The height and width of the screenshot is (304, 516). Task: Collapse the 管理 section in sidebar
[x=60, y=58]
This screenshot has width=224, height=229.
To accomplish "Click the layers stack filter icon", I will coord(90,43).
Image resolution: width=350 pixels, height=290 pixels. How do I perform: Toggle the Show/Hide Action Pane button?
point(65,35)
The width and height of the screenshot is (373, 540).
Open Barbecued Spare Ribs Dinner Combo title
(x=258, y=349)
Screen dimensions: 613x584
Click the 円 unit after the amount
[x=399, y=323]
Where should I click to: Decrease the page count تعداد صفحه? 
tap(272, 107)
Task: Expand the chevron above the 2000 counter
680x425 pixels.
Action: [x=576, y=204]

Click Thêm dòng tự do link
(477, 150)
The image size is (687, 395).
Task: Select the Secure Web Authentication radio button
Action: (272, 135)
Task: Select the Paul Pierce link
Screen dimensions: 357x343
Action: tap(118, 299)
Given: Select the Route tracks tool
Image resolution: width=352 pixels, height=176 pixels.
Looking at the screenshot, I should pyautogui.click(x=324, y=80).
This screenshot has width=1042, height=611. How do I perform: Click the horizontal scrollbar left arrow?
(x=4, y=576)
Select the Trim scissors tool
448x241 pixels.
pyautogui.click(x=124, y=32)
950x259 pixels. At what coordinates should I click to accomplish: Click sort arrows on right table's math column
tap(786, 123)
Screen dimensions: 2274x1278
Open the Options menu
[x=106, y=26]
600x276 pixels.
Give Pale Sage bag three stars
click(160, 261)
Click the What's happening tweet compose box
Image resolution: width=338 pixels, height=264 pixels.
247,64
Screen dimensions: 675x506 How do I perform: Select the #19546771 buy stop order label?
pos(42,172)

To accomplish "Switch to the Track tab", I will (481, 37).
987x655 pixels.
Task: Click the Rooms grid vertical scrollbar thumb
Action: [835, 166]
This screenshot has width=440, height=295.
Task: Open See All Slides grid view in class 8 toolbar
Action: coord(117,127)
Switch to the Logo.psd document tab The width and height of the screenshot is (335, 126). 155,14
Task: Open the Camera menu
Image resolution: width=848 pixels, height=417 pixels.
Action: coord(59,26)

REQUIREMENT: For this exercise, please output exactly the lines above starting at the line with "Open Barbecued Spare Ribs Dinner Combo title" and ending at the line with "Select the Trim scissors tool", ends included.

RESULT FOR THIS TASK:
Open Barbecued Spare Ribs Dinner Combo title
(x=258, y=349)
Screen dimensions: 613x584
Click the 円 unit after the amount
[x=399, y=323]
Where should I click to: Decrease the page count تعداد صفحه? 
tap(272, 107)
Task: Expand the chevron above the 2000 counter
680x425 pixels.
Action: [x=576, y=204]

Click Thêm dòng tự do link
(477, 150)
The image size is (687, 395).
Task: Select the Secure Web Authentication radio button
Action: (272, 135)
Task: Select the Paul Pierce link
Screen dimensions: 357x343
Action: tap(118, 299)
Given: Select the Route tracks tool
Image resolution: width=352 pixels, height=176 pixels.
Looking at the screenshot, I should pyautogui.click(x=324, y=80).
This screenshot has width=1042, height=611. How do I perform: Click the horizontal scrollbar left arrow?
(x=4, y=576)
Select the Trim scissors tool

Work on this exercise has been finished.